NM_000251.3:c.609del (p.Gly204GlufsTer10) is a frameshift deletion in exon 3 of MSH2 that introduces a premature termination codon at position 214, well before the InSiGHT VCEP-defined cutoff of codon 891 for PVS1 application at Very Strong strength.

The variant is absent from population databases including gnomAD v2.1 and v4.1 (0 alleles across all populations), meeting the VCEP PM2_Supporting threshold of <1 in 50,000 alleles.

SpliceAI predicts no splice-altering effect (max delta score = 0.01), consistent with a frameshift deletion that exerts its effect at the protein level through premature truncation rather than aberrant splicing.

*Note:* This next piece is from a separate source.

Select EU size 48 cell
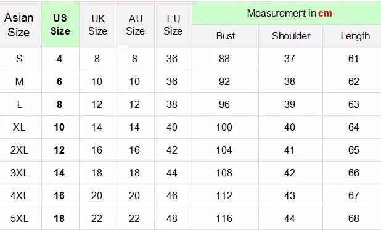172,218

OncoKB curates this variant as Likely Oncogenic with a Likely Loss-of-function biological effect, consistent with the predicted truncating mechanism.

No benign evidence criteria (BA1, BS1, BS2, BS3, BS4, BP5) are met; the variant is absent from population databases, no functional data support benign effect, and no alternate molecular basis or negative segregation data exist.

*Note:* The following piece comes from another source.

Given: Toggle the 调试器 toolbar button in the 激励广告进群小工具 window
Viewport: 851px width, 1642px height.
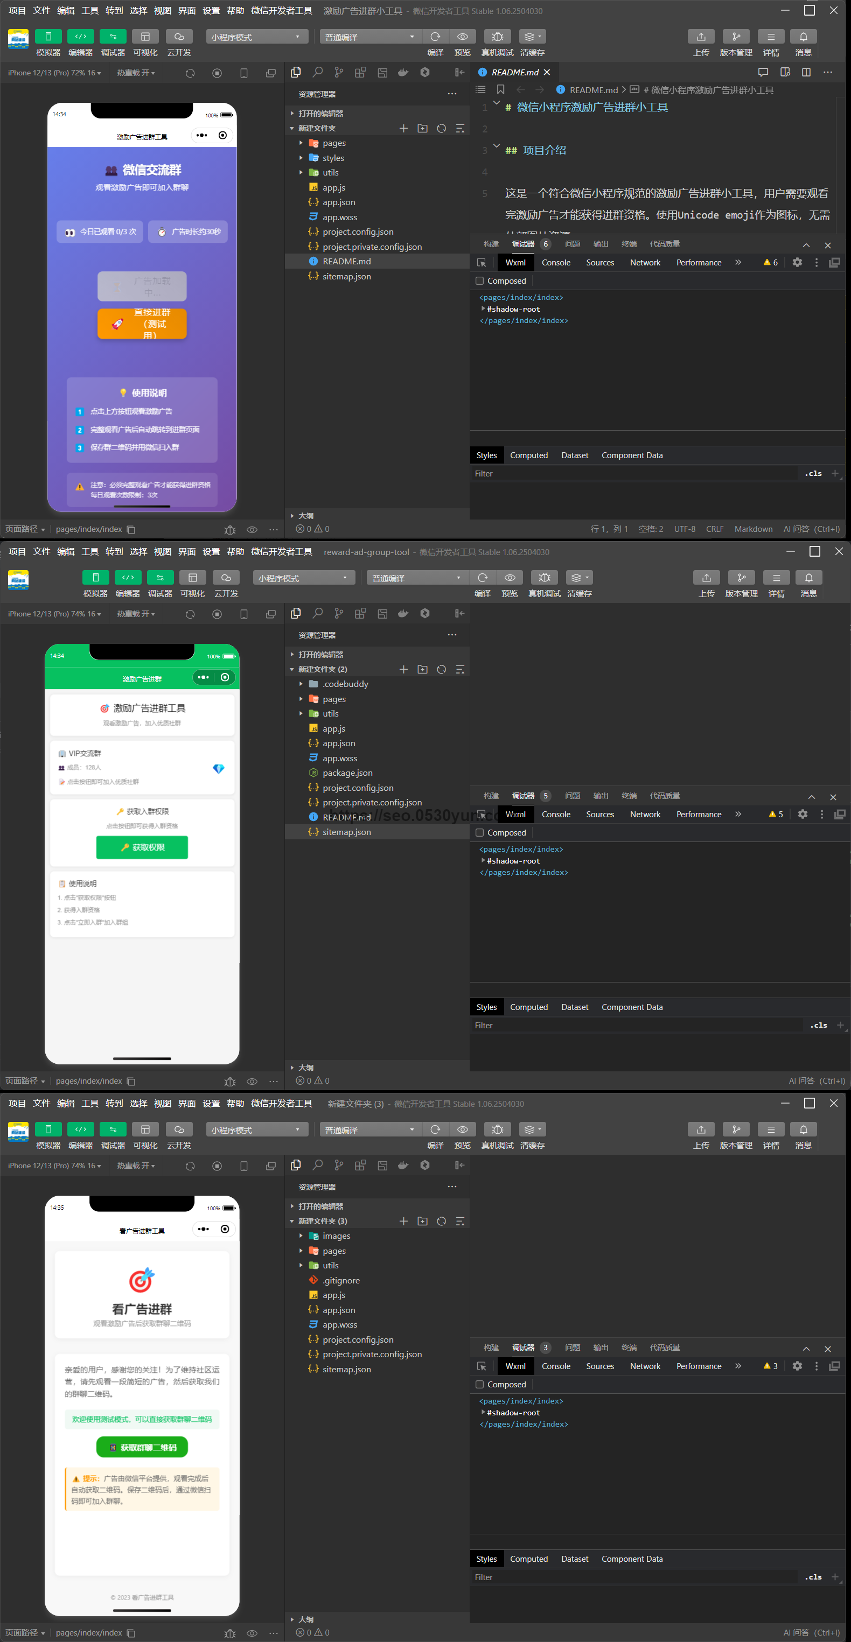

Applying the InSiGHT MSH2 VCEP v2.0.0 combining rules: PVS1_VeryStrong + PM2_Supporting yields 1 Very Strong + 1 Supporting. The VCEP rule set does not define a specific rule for this exact combination (Rule 4 requires ≥2 Supporting for Pathogenic; Rule 10 requires 1 Moderate for LP). Falling back to generic ACMG/AMP 2015 combination rules (PMID:25741868): 1 PVS1-level evidence (minimum Strong equivalent) + 1 Supporting → Likely Pathogenic. PP1 and PP4 remain unassessed; if either is met at Supporting level, the classification would upgrade to Pathogenic under VCEP Rule 4.